Technical Highlights
1. Nano-Precision Timing
public class TimeControl {
private long whiteRemainingNanos;
private long clockStartNanos;
public void startClock(Color color) {
clockStartNanos = System.nanoTime();
}
public void stopClock(Color color) {
long elapsedNanos = System.nanoTime() - clockStartNanos;
whiteRemainingNanos -= elapsedNanos;
whiteRemainingNanos += incrementMs * 1_000_000L;
}
}
Nanosecond precision, no drift over hours.
2. Efficient WebSocket Broadcast
public void broadcast(Object message) {
String json = gson.toJson(message); // Serialize once
clients.removeIf(session -> {
try {
session.getRemote().sendString(json);
return false; // Keep in set
} catch (IOException e) {
return true; // Remove dead session
}
});
}
1 serialization, N sends. Auto-cleanup of dead connections.
3. Vanilla JS Real-Time Updates
const ws = new WebSocket('ws://localhost:8080/ws');
ws.onmessage = (event) => {
const msg = JSON.parse(event.data);
if (msg.type === 'move') {
board.set({
fen: msg.move.fen,
lastMove: [msg.move.from, msg.move.to]
});
}
};
Zero frameworks. 100 lines of JS. 60fps updates.
Performance Metrics
Benchmark Setup: Ryzen 9 5900XT (16c/32t), 100 pairs, Stockfish vs Aspira
| Uptime Run | Duration | Concurrent Pairs | Result |
|---|---|---|---|
| Light load | 6h+ | 1 | 0 crashes |
| Medium load | 6h+ | 4 | 0 crashes |
| Stress load | 6h+ | 8+ | 0 crashes |
| Production | 1 week+ | 15 | 0 crashes |
No CPU’s were harmed during testing ;)
Memory Usage:
- Idle: 180MB heap
- Peak (8 pairs burst): 450MB heap
- GC pauses: < 20ms (G1GC)
WebSocket Latency:
- P50: 8ms
- P95: 15ms
- P99: 25ms
What I Learned
Process Management is Hard
- Streams must be read continuously or they fill up and block the process
destroyForcibly()is essential -quitcommands aren’t always respected- Separate threads for stdout/stderr reading prevent deadlocks
- Thread interruption is critical for cleanup
Timing Precision Matters
currentTimeMillis()drifts when NTP adjusts the clocknanoTime()is monotonic and perfect for elapsed time- Over 100 moves, millisecond errors compound to seconds
Simplicity Beats Complexity
- Vanilla JS was faster to write and debug than setting up React (especially for such a small codebase)

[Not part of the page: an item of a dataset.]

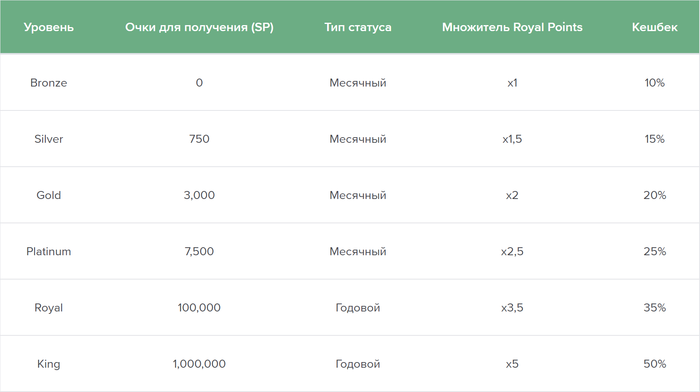Select the Очки для получения (SP) header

- On-demand pattern simpler than process pooling
WebSocket is Powerful
- True real-time (< 20ms latency) without polling
- Built-in browser support, no libraries needed
- CopyOnWriteArraySet perfect for broadcast lists
Production Readiness
This isn’t a prototype - it’s production-ready code:
- Zero memory leaks (verified over 1 week continuous uptime)
- Graceful error handling (engine crashes don’t stop tournaments)
- Proper resource cleanup (no zombie processes)
- Thread-safe concurrency (no race conditions)
- Configurable via YAML (sensible defaults)
- Tunnel-compatible architecture (TLS via Cloudflare/ngrok …)
- 15 automated tests (100% pass rate)
Why This Project Matters
EngineLab demonstrates:
- Systems programming expertise - managing external processes reliably
- Concurrency mastery - ExecutorService, thread-safe collections, proper synchronization
- Real-time architecture - WebSocket broadcast, sub-20ms latency
- Performance optimization - nano-precision timing, zero memory leaks
- Production thinking - error handling, resource cleanup, security considerations
- Pragmatic choices - vanilla JS over frameworks, localhost+tunnel over native TLS
It’s the kind of project that shows you can build robust, performant systems that run in production without babysitting.
Technology Stack
Backend:
- Java 17 (LTS)
- Jetty 11.0.26 (WebSocket + HTTP server)
- Maven (dependency management)
- SnakeYAML (configuration)
- Gson (JSON serialization)
- JUnit 5 (testing)
Frontend:
- Vanilla JavaScript (zero frameworks)
- Chessground.js (Lichess’s board library)
- Native WebSocket API
Deployment:
- Docker support
- Cloudflare Tunnel compatible
- TLS/WSS ready
Future Enhancements
Potential additions I’m considering:
- ELO rating system with temporal graphs
- Opening book analysis (stats by variation)
- Engine parameter tuning via genetic algorithms
- PGN export and replay with analysis
- Multi-tournament support (run several tournaments in parallel)
But the core is solid and production-ready as is.